Assignment: Your answer should be the data below, reproduced with nothing changed.

[Stored records]
==========

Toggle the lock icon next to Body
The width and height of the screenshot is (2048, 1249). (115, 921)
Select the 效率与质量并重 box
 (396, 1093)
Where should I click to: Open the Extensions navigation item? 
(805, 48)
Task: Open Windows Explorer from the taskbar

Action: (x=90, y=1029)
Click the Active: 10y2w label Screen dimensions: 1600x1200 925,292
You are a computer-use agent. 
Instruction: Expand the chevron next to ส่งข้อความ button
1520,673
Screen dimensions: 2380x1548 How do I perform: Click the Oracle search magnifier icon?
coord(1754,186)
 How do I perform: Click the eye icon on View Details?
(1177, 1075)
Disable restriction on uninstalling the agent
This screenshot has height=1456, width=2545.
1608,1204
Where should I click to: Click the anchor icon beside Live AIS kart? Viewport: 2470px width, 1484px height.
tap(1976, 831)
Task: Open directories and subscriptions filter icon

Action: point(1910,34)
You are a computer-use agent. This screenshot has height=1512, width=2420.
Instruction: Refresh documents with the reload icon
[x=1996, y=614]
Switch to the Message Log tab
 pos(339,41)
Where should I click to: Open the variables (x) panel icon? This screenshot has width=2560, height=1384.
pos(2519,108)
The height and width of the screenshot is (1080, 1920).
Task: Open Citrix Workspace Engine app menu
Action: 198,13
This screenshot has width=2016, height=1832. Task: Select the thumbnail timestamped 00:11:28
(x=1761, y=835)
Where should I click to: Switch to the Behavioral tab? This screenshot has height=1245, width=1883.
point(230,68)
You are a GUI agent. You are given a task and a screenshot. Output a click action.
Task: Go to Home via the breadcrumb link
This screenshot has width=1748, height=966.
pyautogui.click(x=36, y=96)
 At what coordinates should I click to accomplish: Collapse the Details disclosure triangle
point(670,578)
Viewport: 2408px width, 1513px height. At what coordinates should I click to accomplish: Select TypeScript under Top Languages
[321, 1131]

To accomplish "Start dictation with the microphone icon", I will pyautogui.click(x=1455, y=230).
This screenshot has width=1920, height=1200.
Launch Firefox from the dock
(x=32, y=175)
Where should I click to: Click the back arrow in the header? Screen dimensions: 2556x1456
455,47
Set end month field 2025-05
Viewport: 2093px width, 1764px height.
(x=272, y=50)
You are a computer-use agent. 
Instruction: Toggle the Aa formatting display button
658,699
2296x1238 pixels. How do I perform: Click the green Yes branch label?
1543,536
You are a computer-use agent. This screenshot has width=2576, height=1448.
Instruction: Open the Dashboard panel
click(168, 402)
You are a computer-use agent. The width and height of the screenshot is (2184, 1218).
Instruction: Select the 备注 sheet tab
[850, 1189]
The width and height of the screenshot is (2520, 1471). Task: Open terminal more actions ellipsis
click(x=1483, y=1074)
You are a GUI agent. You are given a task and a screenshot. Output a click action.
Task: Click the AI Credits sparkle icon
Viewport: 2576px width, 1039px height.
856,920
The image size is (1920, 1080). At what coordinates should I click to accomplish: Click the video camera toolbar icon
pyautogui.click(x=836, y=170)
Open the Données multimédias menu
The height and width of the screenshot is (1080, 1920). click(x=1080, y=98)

==========

Written answer:
Toggle the lock icon next to Body
The width and height of the screenshot is (2048, 1249). (115, 921)
Select the 效率与质量并重 box
 (396, 1093)
Where should I click to: Open the Extensions navigation item? 
(805, 48)
Task: Open Windows Explorer from the taskbar

Action: (x=90, y=1029)
Click the Active: 10y2w label Screen dimensions: 1600x1200 925,292
You are a computer-use agent. 
Instruction: Expand the chevron next to ส่งข้อความ button
1520,673
Screen dimensions: 2380x1548 How do I perform: Click the Oracle search magnifier icon?
coord(1754,186)
 How do I perform: Click the eye icon on View Details?
(1177, 1075)
Disable restriction on uninstalling the agent
This screenshot has height=1456, width=2545.
1608,1204
Where should I click to: Click the anchor icon beside Live AIS kart? Viewport: 2470px width, 1484px height.
tap(1976, 831)
Task: Open directories and subscriptions filter icon

Action: point(1910,34)
You are a computer-use agent. This screenshot has height=1512, width=2420.
Instruction: Refresh documents with the reload icon
[x=1996, y=614]
Switch to the Message Log tab
 pos(339,41)
Where should I click to: Open the variables (x) panel icon? This screenshot has width=2560, height=1384.
pos(2519,108)
The height and width of the screenshot is (1080, 1920).
Task: Open Citrix Workspace Engine app menu
Action: 198,13
This screenshot has width=2016, height=1832. Task: Select the thumbnail timestamped 00:11:28
(x=1761, y=835)
Where should I click to: Switch to the Behavioral tab? This screenshot has height=1245, width=1883.
point(230,68)
You are a GUI agent. You are given a task and a screenshot. Output a click action.
Task: Go to Home via the breadcrumb link
This screenshot has width=1748, height=966.
pyautogui.click(x=36, y=96)
 At what coordinates should I click to accomplish: Collapse the Details disclosure triangle
point(670,578)
Viewport: 2408px width, 1513px height. At what coordinates should I click to accomplish: Select TypeScript under Top Languages
[321, 1131]

To accomplish "Start dictation with the microphone icon", I will pyautogui.click(x=1455, y=230).
This screenshot has width=1920, height=1200.
Launch Firefox from the dock
(x=32, y=175)
Where should I click to: Click the back arrow in the header? Screen dimensions: 2556x1456
455,47
Set end month field 2025-05
Viewport: 2093px width, 1764px height.
(x=272, y=50)
You are a computer-use agent. 
Instruction: Toggle the Aa formatting display button
658,699
2296x1238 pixels. How do I perform: Click the green Yes branch label?
1543,536
You are a computer-use agent. This screenshot has width=2576, height=1448.
Instruction: Open the Dashboard panel
click(168, 402)
You are a computer-use agent. The width and height of the screenshot is (2184, 1218).
Instruction: Select the 备注 sheet tab
[850, 1189]
The width and height of the screenshot is (2520, 1471). Task: Open terminal more actions ellipsis
click(x=1483, y=1074)
You are a GUI agent. You are given a task and a screenshot. Output a click action.
Task: Click the AI Credits sparkle icon
Viewport: 2576px width, 1039px height.
856,920
The image size is (1920, 1080). At what coordinates should I click to accomplish: Click the video camera toolbar icon
pyautogui.click(x=836, y=170)
Open the Données multimédias menu
The height and width of the screenshot is (1080, 1920). click(x=1080, y=98)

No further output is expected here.